The next step was puzzling, as I needed a project of some kind to keep me busy and travel was ill advised for the next few months - because of the favor I had done. What I did, I cannot explain. I started thinking about movies. I contacted some of my video store connections down in North Carolina and arranged an "at-cost" purchase of the Criterion Collection, DVDs of approximately 300 of the greatest films ever made. Then I watched them.
Now, I doubt if you've given too much thought as to what I've been up to the last few weeks. I hope not, because it wasn't much to dwell on. I was watching movies. Starting with 'Grand Illusion' and ending last night with 'The Life Aquatic with Steve Zisou.' It's that simple. I made it my job. I watched movies for 16 hours a day. Movies that took me from Bombay to Bed-Stuy, from Paris to the fathest reaches of space and the afterlife; all in a span of hours. I ate take out. My muscles started to atrophy a little, I think. I did start getting awful Charley-horses in the night.

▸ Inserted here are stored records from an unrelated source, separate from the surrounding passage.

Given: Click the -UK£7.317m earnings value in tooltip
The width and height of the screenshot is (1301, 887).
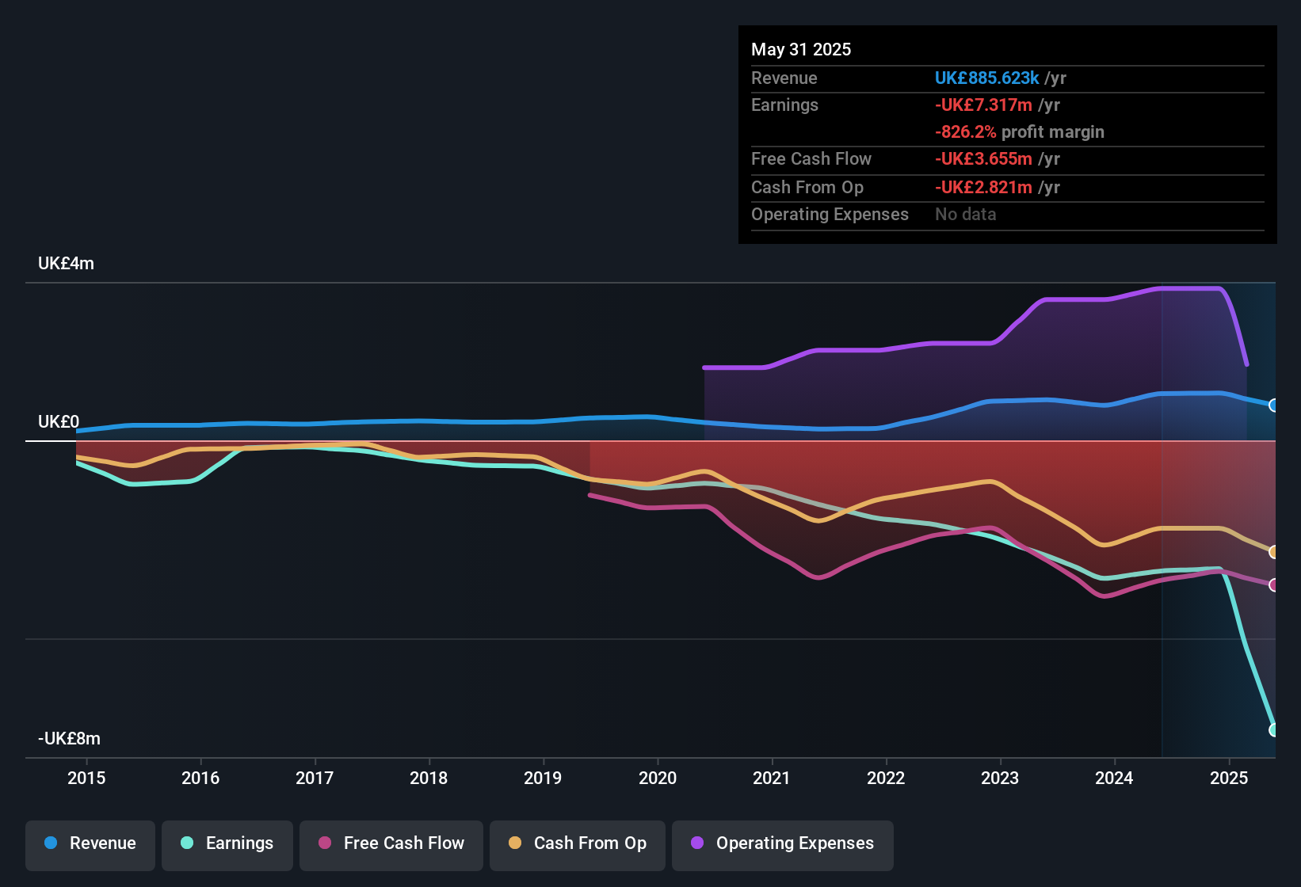Looking at the screenshot, I should pos(983,105).
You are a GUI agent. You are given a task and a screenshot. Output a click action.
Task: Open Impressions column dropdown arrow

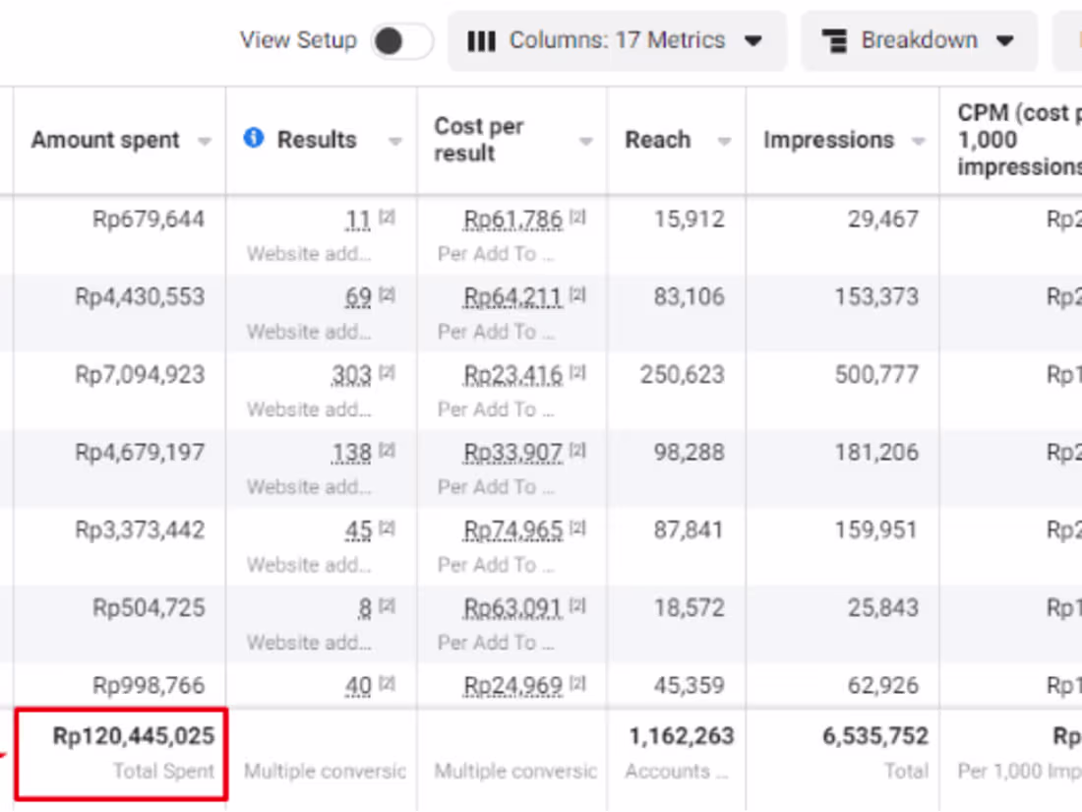[919, 142]
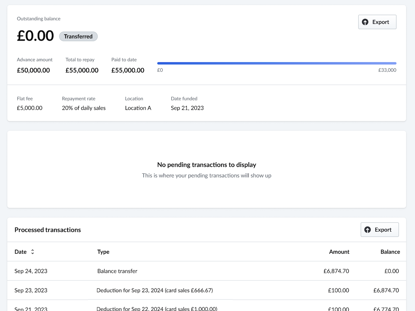Click the Location A value
415x311 pixels.
[138, 108]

But I will say, the project was worth it. I am a better man. My language skills have improved immensely. I have remembered most of the conversational French I used to know and picked up more than a smattering of Japanese. Things outside seem brighter and smell better than ever before. Watching movies was the hardest and best job I've ever had.
But now the money world is starting to get its hooks in me again. I have to find some sort of gainful employment. The creditors are restless. Sadly, this is happening at a time of my own great restlessness as well. The movie 'trips' were not the same as real adventures; the movie love affairs not as stunning as the ones in life. I find myself feeling extraordinary and searching for something to do which might match this extraordinary nature. Of course it may all be nonsense. There is power in imagination, but is it real power? Can it feed me, shelter me, keep me safe? Or do I need to pack my movies in a trunk and push them under the bed until I can take them out next year - and give them to Matt for his 35th birthday.
And a Happy New Year.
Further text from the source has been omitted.